Synergistic Sintering of Lignite Fly Ash and Steelmaking Residues towards Sustainable Compacted Ceramics

1Department of Environmental Engineering, Technological Education Institute of Western Macedonia, Kila, 50100 Kozani, Greece
2School of Chemical Engineering, National Technical University of Athens, Zografou Campus, 15773 Athens, Greece

Correspondence should be addressed to V. G. Karayannis; rg.mwiet@nayarakv

Received 10 April 2017; Accepted 1 June 2017; Published 4 July 2017

Academic Editor: Peter Majewski

Copyright © 2017 V. G. Karayannis et al. This is an open access article distributed under the Creative Commons Attribution License, which permits unrestricted use, distribution, and reproduction in any medium, provided the original work is properly cited.

Abstract

The development of value-added ceramic materials deriving only from industrial by-products is particularly interesting from technological, economic, and environmental point of views. In this work, the synergistic sintering of ternary and binary mixtures of fly ash, steelmaking electric arc furnace dust, and ladle furnace slag for the synthesis of compacted ceramics is reported. The sintered specimens’ microstructure and mineralogical composition were characterized by SEM-EDS and XRD, respectively. Moreover, the shrinkage, apparent density, water absorption, and Vickers microhardness (HV) were investigated at different sintering temperatures and raw material compositions.
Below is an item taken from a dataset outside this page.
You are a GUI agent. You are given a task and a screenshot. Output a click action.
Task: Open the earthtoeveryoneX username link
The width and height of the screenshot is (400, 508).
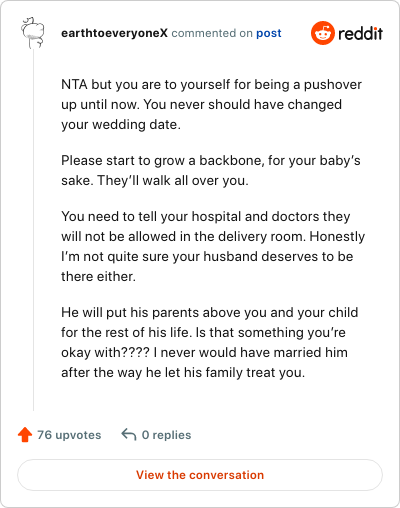(x=114, y=33)
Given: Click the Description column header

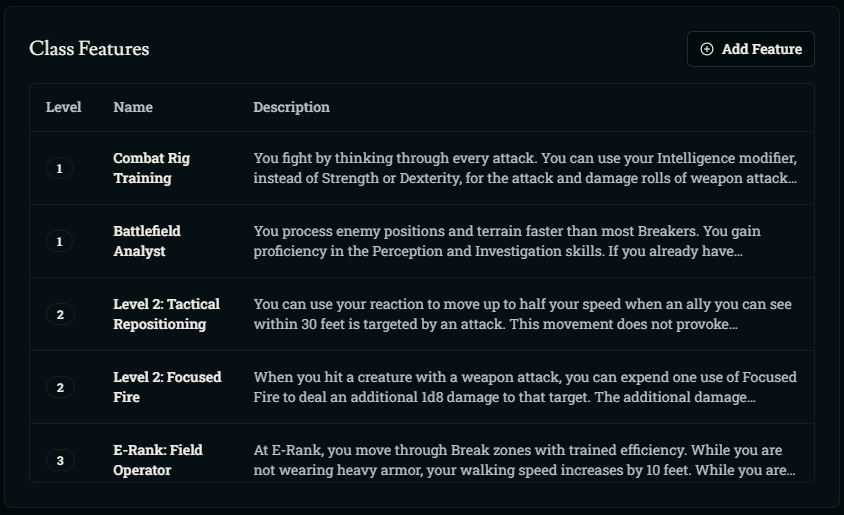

The characterization of the sintered compacts revealed the successful consolidation of the ceramic microstructures. According to the experimental findings, the ceramics obtained from fly ash/steel dust mixtures exhibited enhanced properties compared to the other mixtures tested. Moreover, the processing temperature affected the final properties of the produced ceramics. Specifically, a 407% HV increase for EAFD and a 2221% increase for the FA-EAFD mixture were recorded, by increasing the sintering temperature from 1050 to 1150°C. Likewise, a 972% shrinkage increase for EAFD and a 577% shrinkage increase for the FA-EAFD mixture were recorded, by increasing the sintering temperature from 1050 to 1150°C. The research results aim at shedding more light on the development of sustainable sintered ceramics from secondary industrial resources towards circular economy.